Fast forward and almost 28,000 followers later, all of my 2012 travels have been documented on Twitter and Facebook. Every site visit, meeting and excursion took on additional focus as I searched for the best hotels, restaurants and exclusive experiences to share with my growing list of followers in addition to clients. I began blogging on The Huffington Post about the same topics and further increased my reach.

Sounds fun, but you are asking, have you been able to monetize this project? Yes. Both directly with new international clients who never would have found me and indirectly by generating web traffic and publicity for my company.

So what did I learn? The list below is not a professional social media textbook. It is lessons I learned, starting from nothing, over the past year. Thanks to all my followers and particularly Stacy and Marilyn.

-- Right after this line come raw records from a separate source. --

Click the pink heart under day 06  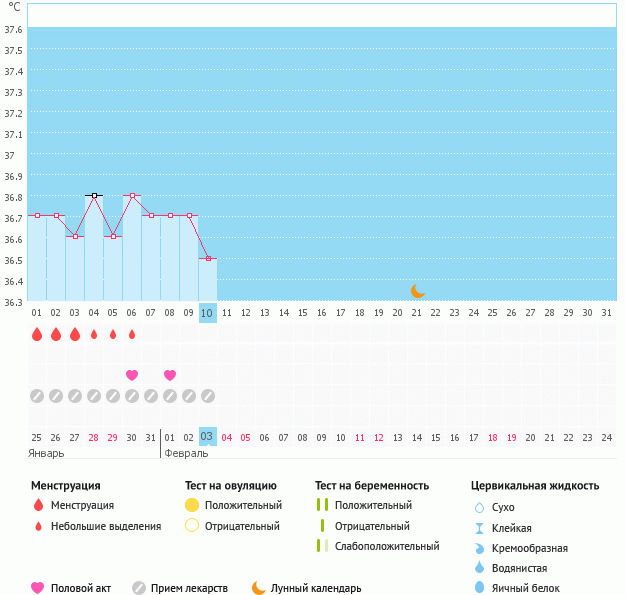pos(132,375)
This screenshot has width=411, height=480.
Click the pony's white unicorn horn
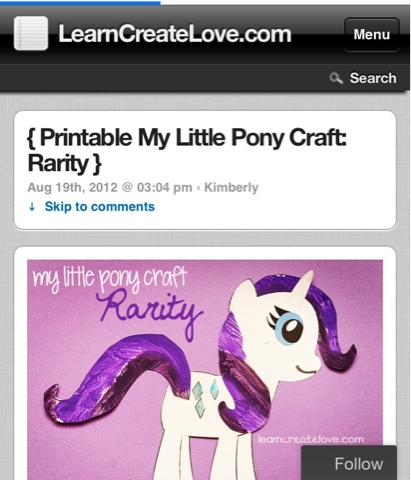[304, 287]
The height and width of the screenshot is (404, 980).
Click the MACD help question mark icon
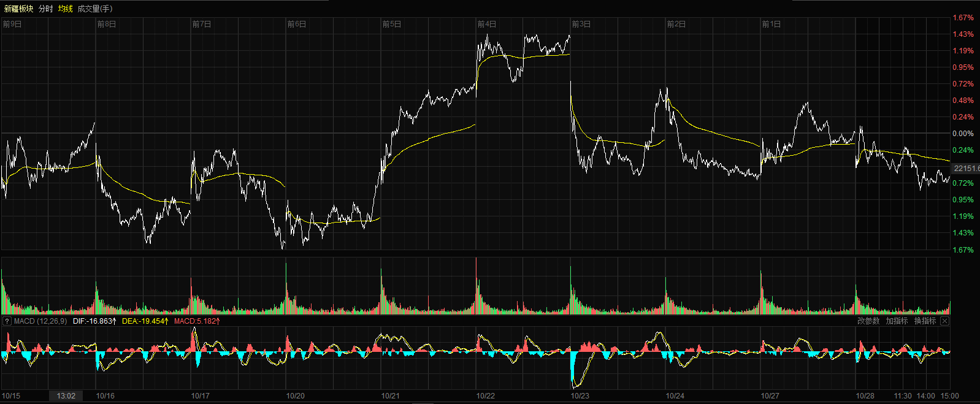[7, 321]
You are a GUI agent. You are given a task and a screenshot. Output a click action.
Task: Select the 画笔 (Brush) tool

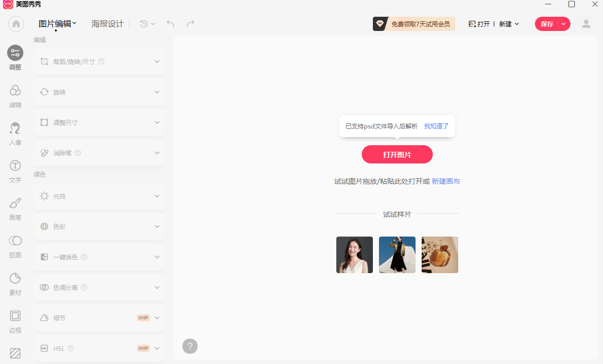(x=15, y=209)

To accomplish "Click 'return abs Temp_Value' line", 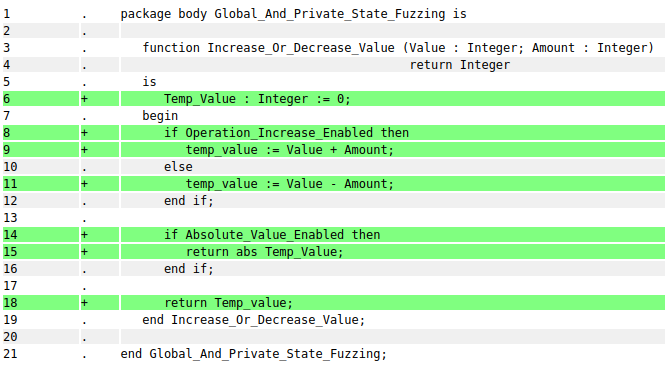I will (x=264, y=251).
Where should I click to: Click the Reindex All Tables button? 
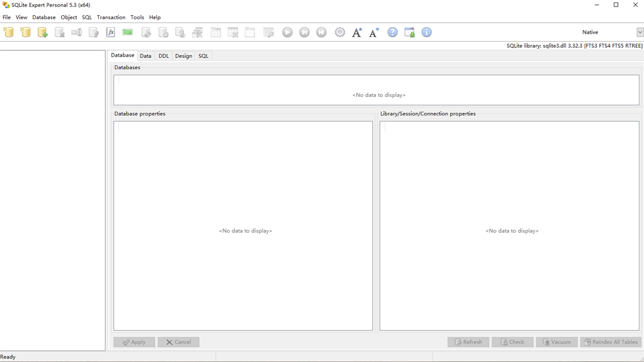pos(610,342)
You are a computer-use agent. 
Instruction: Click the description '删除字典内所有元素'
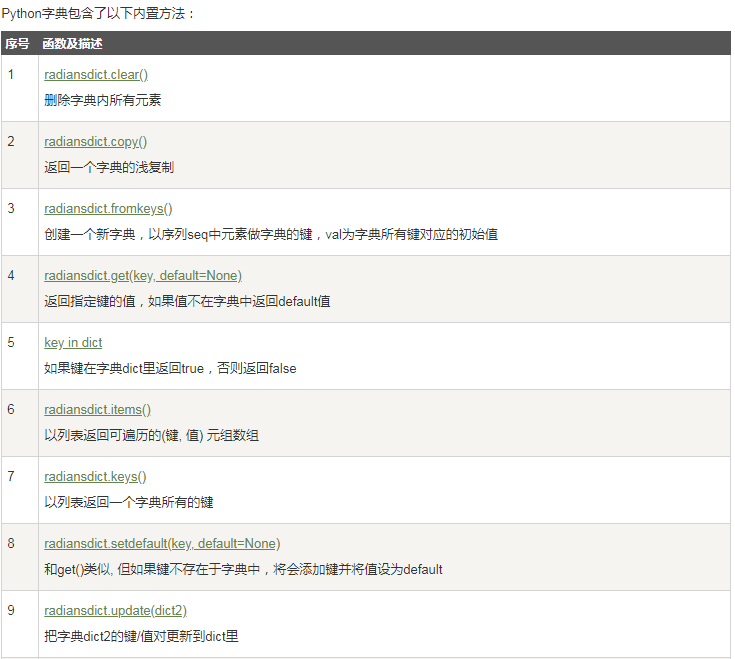103,100
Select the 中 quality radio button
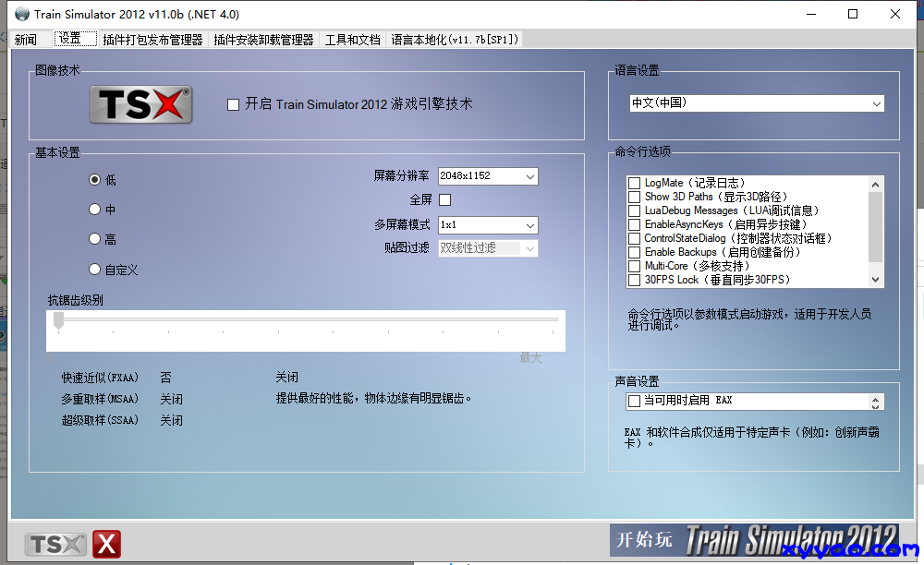 (x=94, y=210)
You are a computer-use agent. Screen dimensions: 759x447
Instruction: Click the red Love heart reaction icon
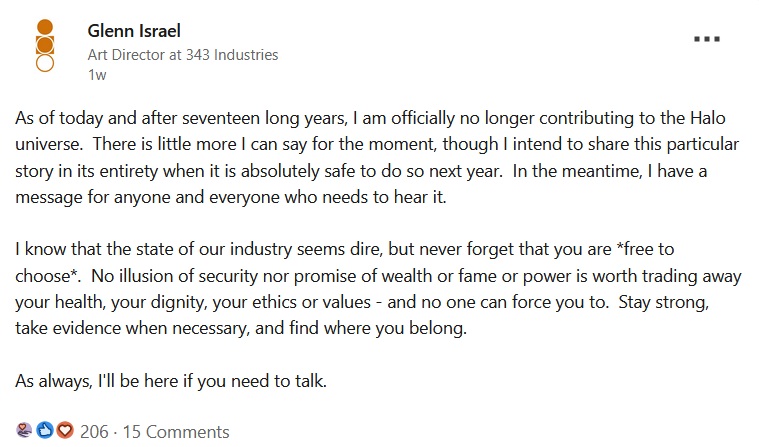(x=65, y=432)
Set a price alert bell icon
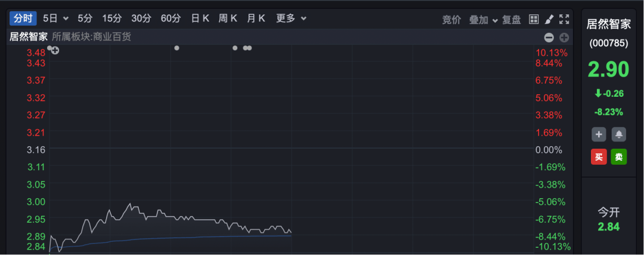This screenshot has height=255, width=644. point(619,134)
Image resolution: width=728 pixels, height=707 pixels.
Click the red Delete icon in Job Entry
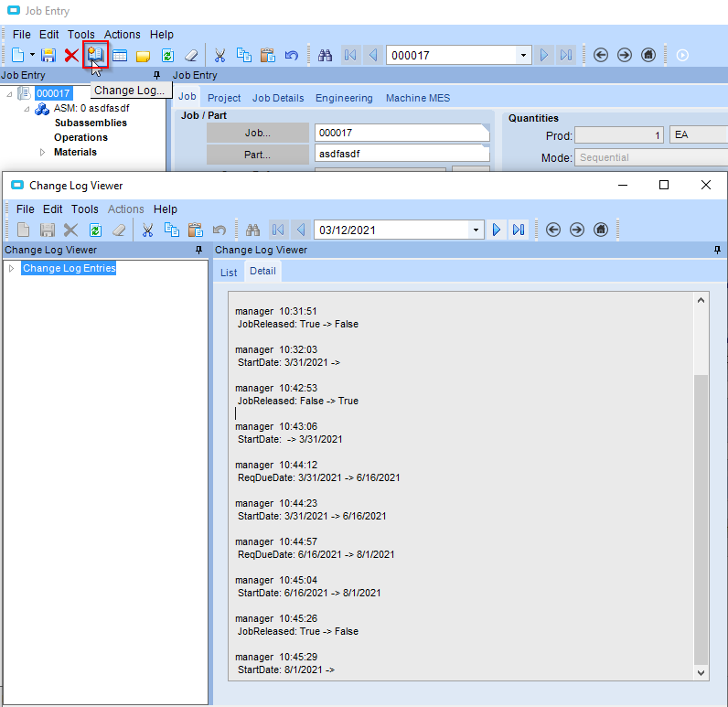[x=71, y=55]
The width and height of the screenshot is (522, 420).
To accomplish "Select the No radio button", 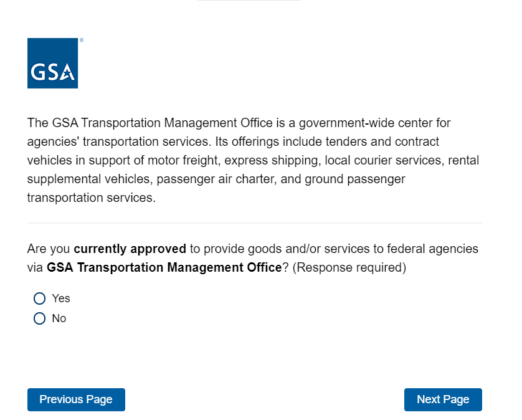I will tap(40, 318).
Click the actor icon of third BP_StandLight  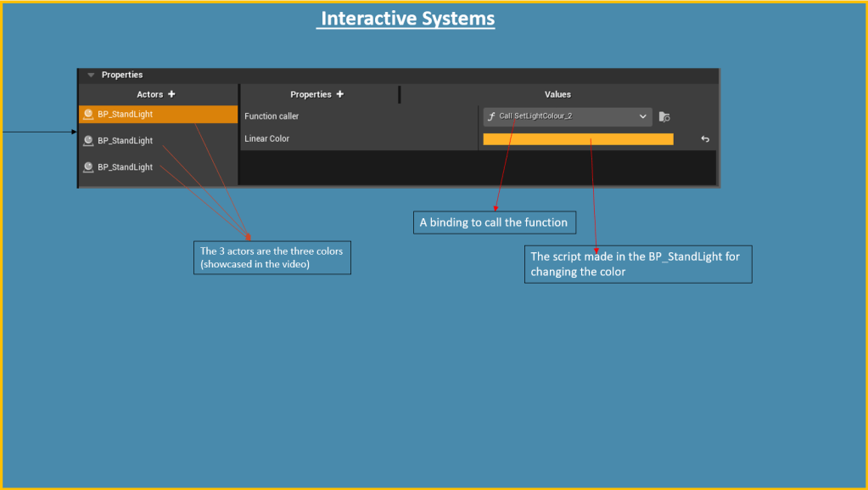[88, 166]
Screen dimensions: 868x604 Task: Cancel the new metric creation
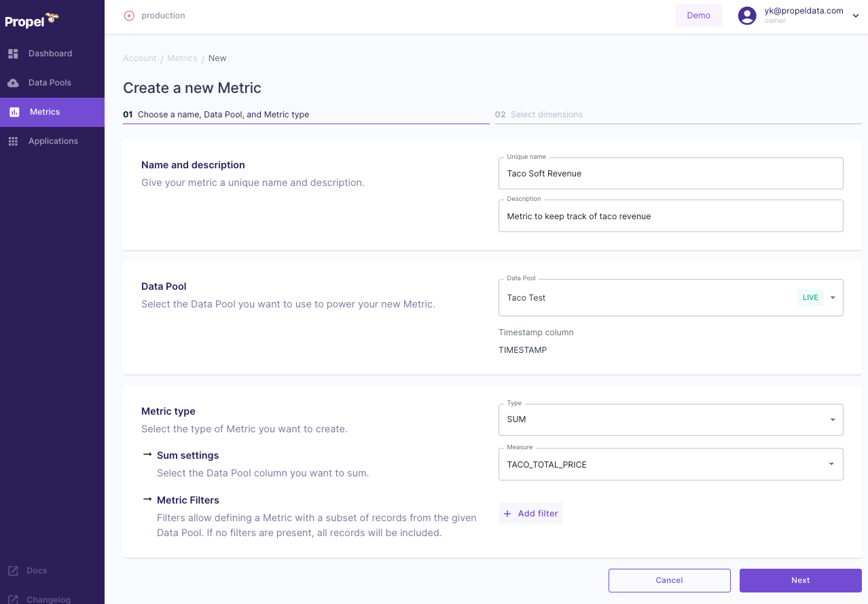tap(669, 580)
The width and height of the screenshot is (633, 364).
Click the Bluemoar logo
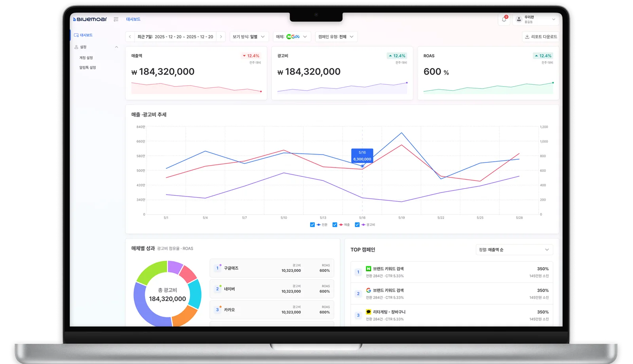(90, 19)
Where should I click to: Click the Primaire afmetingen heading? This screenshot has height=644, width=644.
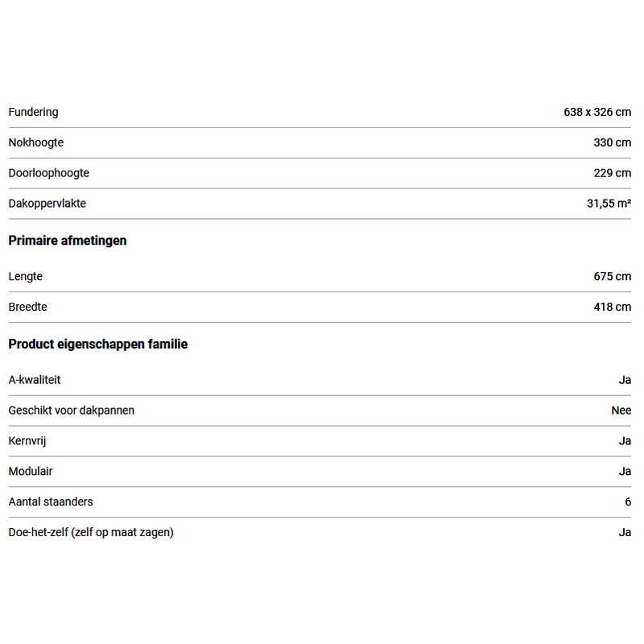coord(68,241)
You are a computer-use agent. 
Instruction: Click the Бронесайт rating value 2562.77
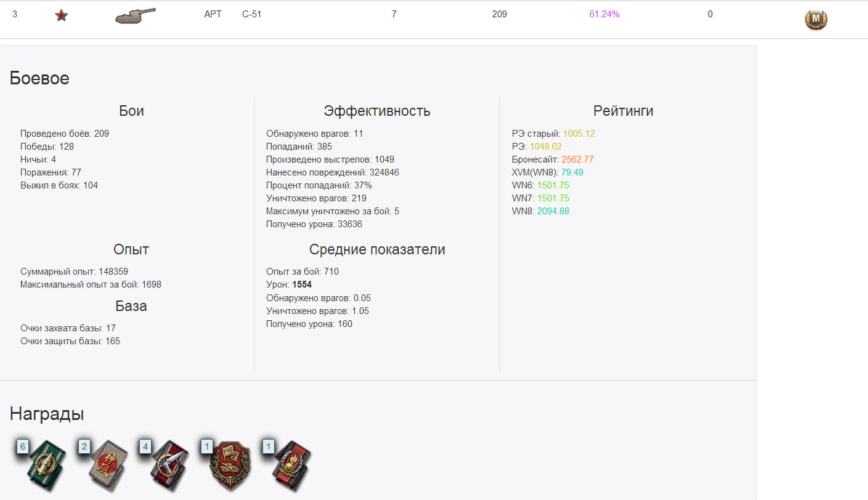578,159
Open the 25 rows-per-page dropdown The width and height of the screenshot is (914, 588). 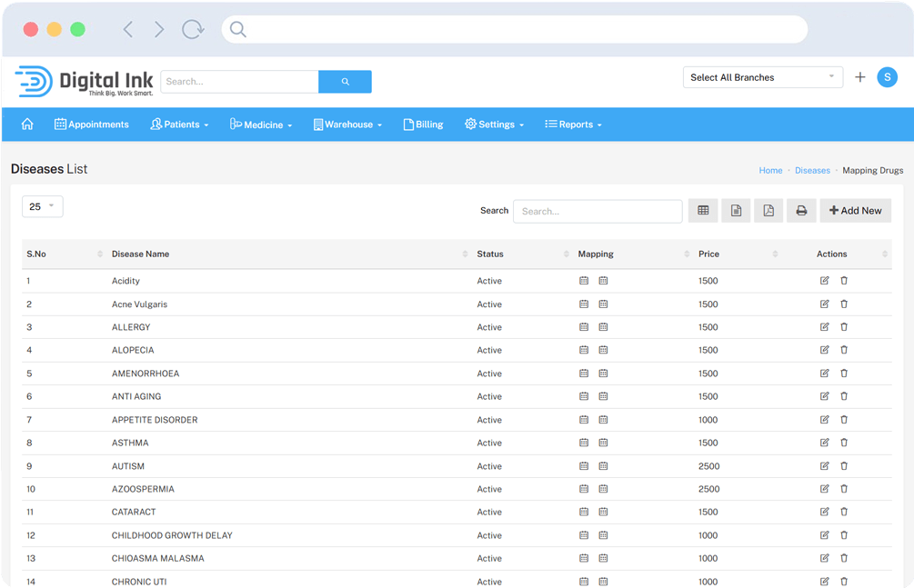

Lessons Learned by a novice:
1. There is no such thing as an exclusively personal or business Twitter account if your name is on it and if you are in any business
2. Every executive who interfaces with the public needs a personal Twitter account where your name, face and experience can be shared. Your personality needs to shine through. Corporate speak will fail miserably.
3. Do not outsource your Twitter account to an intern. It shows and your followers appreciate your personal observations and expertise, even if that means fewer tweets.
4. Have fun. I love tweeting with @JetBlue. We often banter as I wait for flights in the airport. Funny, quick and a little on the edge of "proper." I love their team.
5. Somewhere I read (and I apologize for forgetting the attribution) that a 40/40/20 split is good for your tweets. Forty percent original content, your own or what you are reading, 40 percent retweets of content you find valuable and 20 percent personal. I had the hardest time with the last, as I couldn't believe anyone cared about my personal life, dogs or commute problems. Besides, it would surely embarrass my kids. Perhaps it has, but I know I enjoy a glimpse of the same from those I follow so my followers now know my dogs' names and that two of my children were married this year.
6. Be honest. Your credibility is the most important thing you control. Don't risk it for any reason.
7. Follow back new tweeters and those with few followers and retweet their tweets. I was there just 12 months ago and know how much I appreciated it.
8. Follow those in your business but also those areas that interest you. There will be overlap. I follow most in travel, but also in Culinary, Design, Decorative Arts and of course social media.
9. If you are in any business, join Twitter now, same for Google Plus and Facebook. You are interesting to your targeted market if you are open and honest -- even vulnerable. You will build relationships that will offer returns, both monetary ROI and others.

Thanks to all my followers, it has been a fun year.